Coming out of an emotionally abusive, codependent relationship, I really didn’t know what was real anymore for a few months. But the more distance I get to this one-year-long relationship that felt like a lifetime, the more I can see all the things that went wrong. And in my recent Vipassana course, I spent a full day thinking about what I will look for in my next partner(s).
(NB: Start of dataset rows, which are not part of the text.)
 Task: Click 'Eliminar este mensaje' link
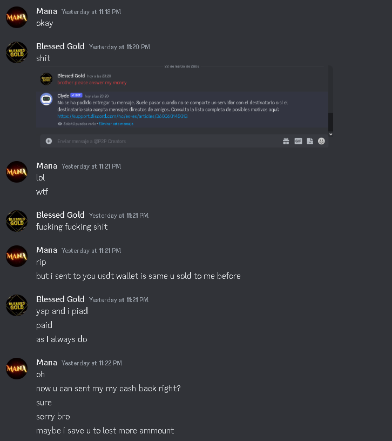point(116,124)
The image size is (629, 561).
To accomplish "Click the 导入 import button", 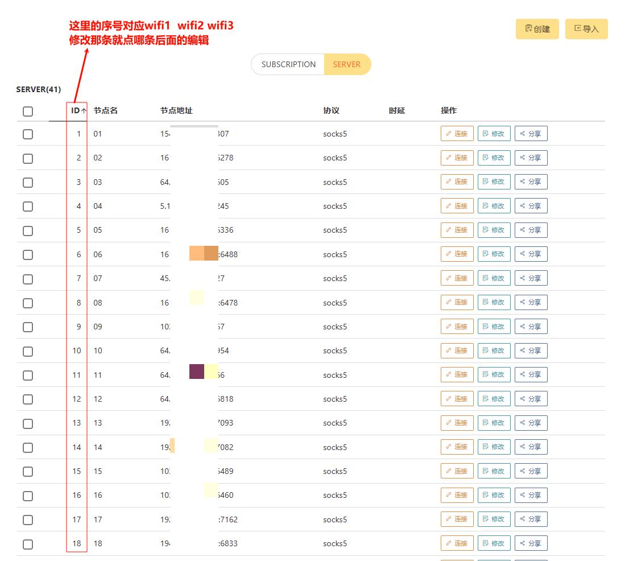I will tap(586, 28).
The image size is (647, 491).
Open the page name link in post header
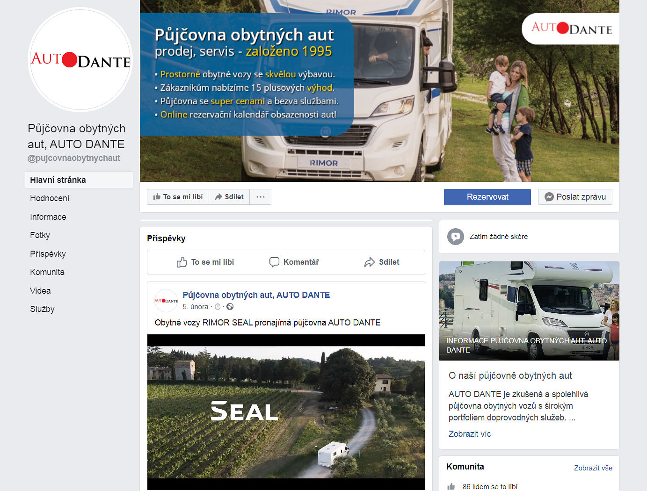point(256,295)
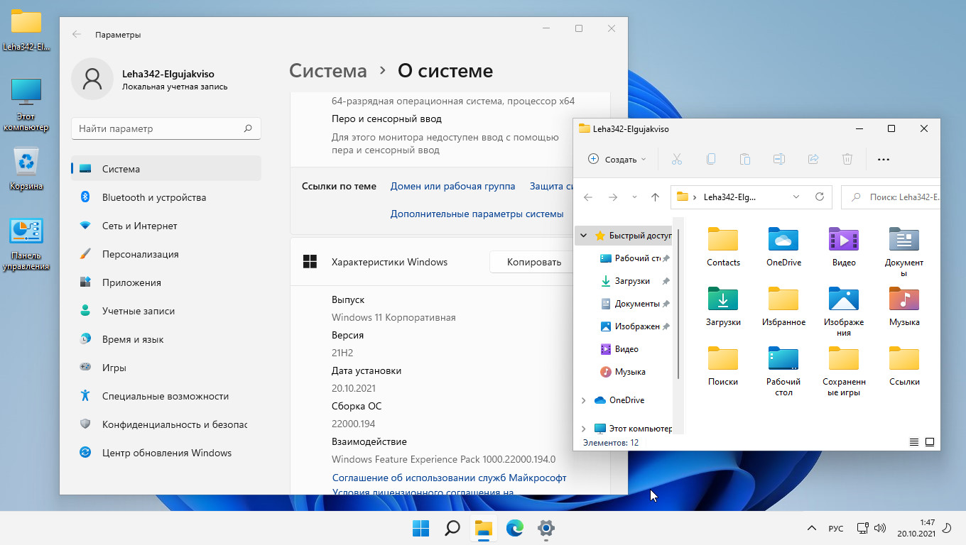Viewport: 966px width, 545px height.
Task: Click the Share icon in Explorer toolbar
Action: (x=813, y=160)
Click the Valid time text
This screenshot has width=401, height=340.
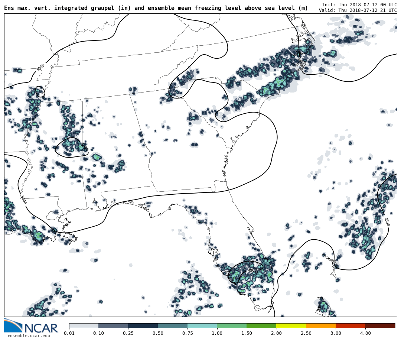coord(358,10)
This is mostly a reminder for myself, but maybe it can be helpful for you as well:

I deserve a partner, or several partners, who

  • take the decision to trust me
    instead of questioning my ability to love and constantly demanding proof of my appreciation.
  • treat me as the independently feeling and thinking human being that I am
    instead of claiming that they know more about what I’m thinking or feeling than I do myself.
  • respect my need to be alone
    instead of taking it personally when I don’t want to spend time with them or their friends or when I’m not interested in the same things as them.
  • give me a safe space to express my feelings
    instead of making me afraid that they will judge me for it or or hold it against me.
  • communicate openly about their feelings, desires and fears
    instead of expecting me to read their fucking mind.
  • know what’s their own shit and that they mainly have to deal with it themselves
    instead of making me responsible for their problems.
  • love me for who I am and where I’m at right now
    instead of subliminally or even openly suggesting that I’m not good enough in this or that regard.
  • accept my sexuality as an integral part of my self
    instead of morally judging me for it.
  • understand jealousy as a sign of possessiveness, insecurity and distrust,
    not as an expression of “real love”.
  • have the desire to constantly work on themselves,
    because no one is free of mistakes.
  • rejoice in my successes
    instead of competing or comparing themselves with me.
  • stay humble and open
    instead of claiming to know what is right and wrong or good and bad opinions.
  • support my aspirations
    instead of belittling or ridiculing them.
  • honour my boundaries
    instead of pushing me to “compromise” on what I want by threatening with withdrawal of affection.
  • make me feel emotionally and physically safe
    instead of weak, insecure or even threatened.
  • believe in me and my ability to grow
    instead of doubting it or telling me I’m “not really trying” or “not trying hard enough”.
  • see and apologize for their mistakes when confronted
    instead of evading or counter-blaming.
  • are  able to forgive
    instead of demanding repeated apologies and self-humiliation.
  • ask for my help when he really needs it,
    not be cause he’s a lazy ass who thinks he still lives with his mother (this one is only male on purpose, lol).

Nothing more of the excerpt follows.